Bacon & Cheddar Ale Soup
by High Hampton Inn, Chef: Sean Ruddy
2 Strips bacon
2 tbs bacon fat (rendered from bacon crumbles)
2 tbs all-purpose flour
1 bunches leeks (white part, sliced thinly cross-grain)
1/2 cup yellow onions (diced)
2 each white potatoes (peeled and cubed)
1 tbs garlic (minced)
1/2 tsp white pepper
1/2 tsp nutmeg
1 tbs salt
1/4 cup white wine
2 cups chicken stock
1 cup heavy cream
1/2 cup ale
1 cup aged sharp cheddar cheese (shredded)

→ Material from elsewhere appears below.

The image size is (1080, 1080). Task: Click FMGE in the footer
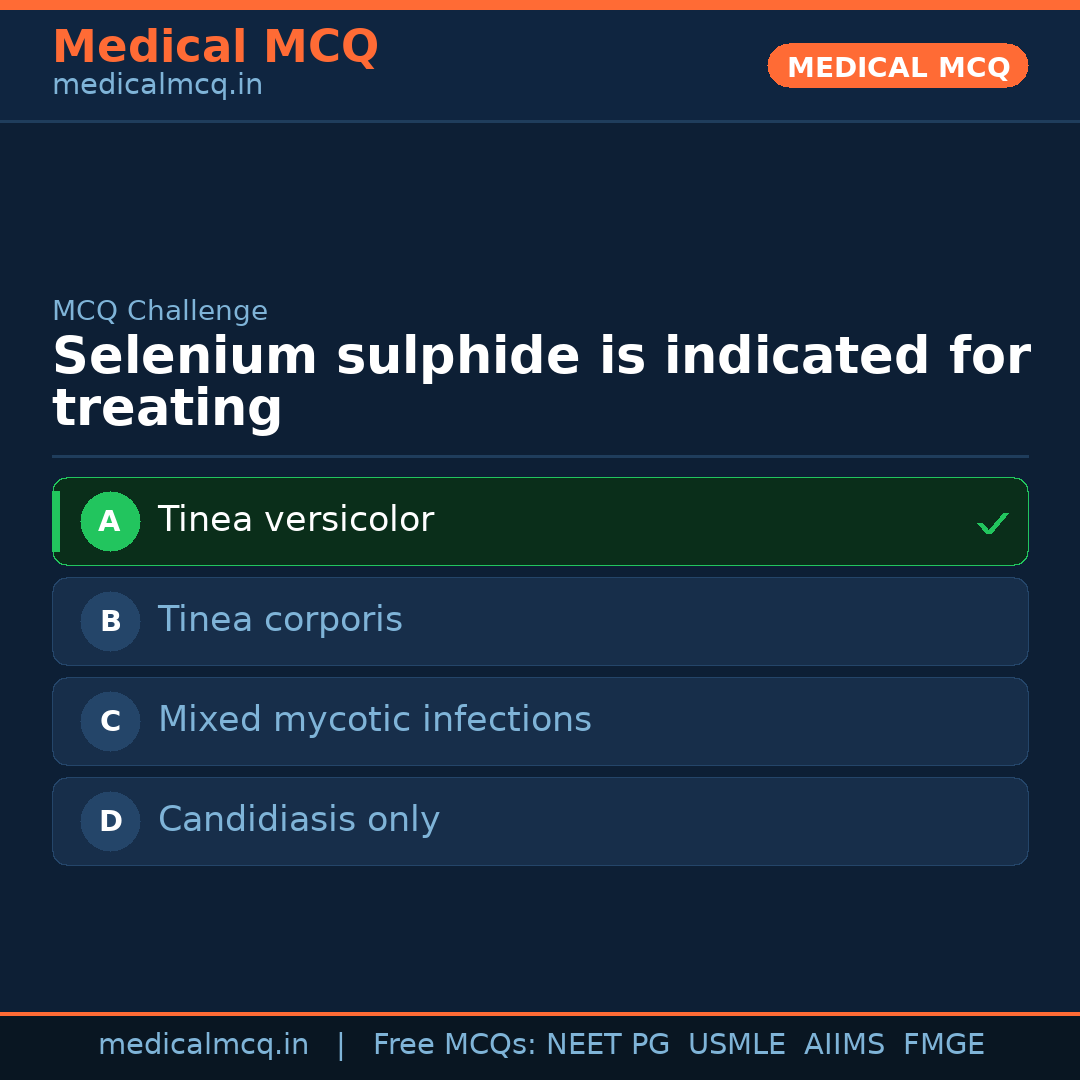pos(943,1045)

- Cook the bacon and drain on a paper towel, reserving the bacon fat separately
- Chop the bacon into tiny pieces, set aside
- In a large stock pot, heat the bacon fat and add the onions, leeks, garlic and spices, and
- Cook the veggies until soft.
- De-glaze with white wine
- Add the potatoes, stock, ale and enough water to cover the potatoes and let simmer for about 20 minutes.
- Puree until smooth, using an immersion mixer, or food processor
- Add the cream, and half of the chopped bacon and let simmer 10 minutes more.
- Add in cheddar cheese a little at a time until it thickens.
- Garnish with remaining bacon bits.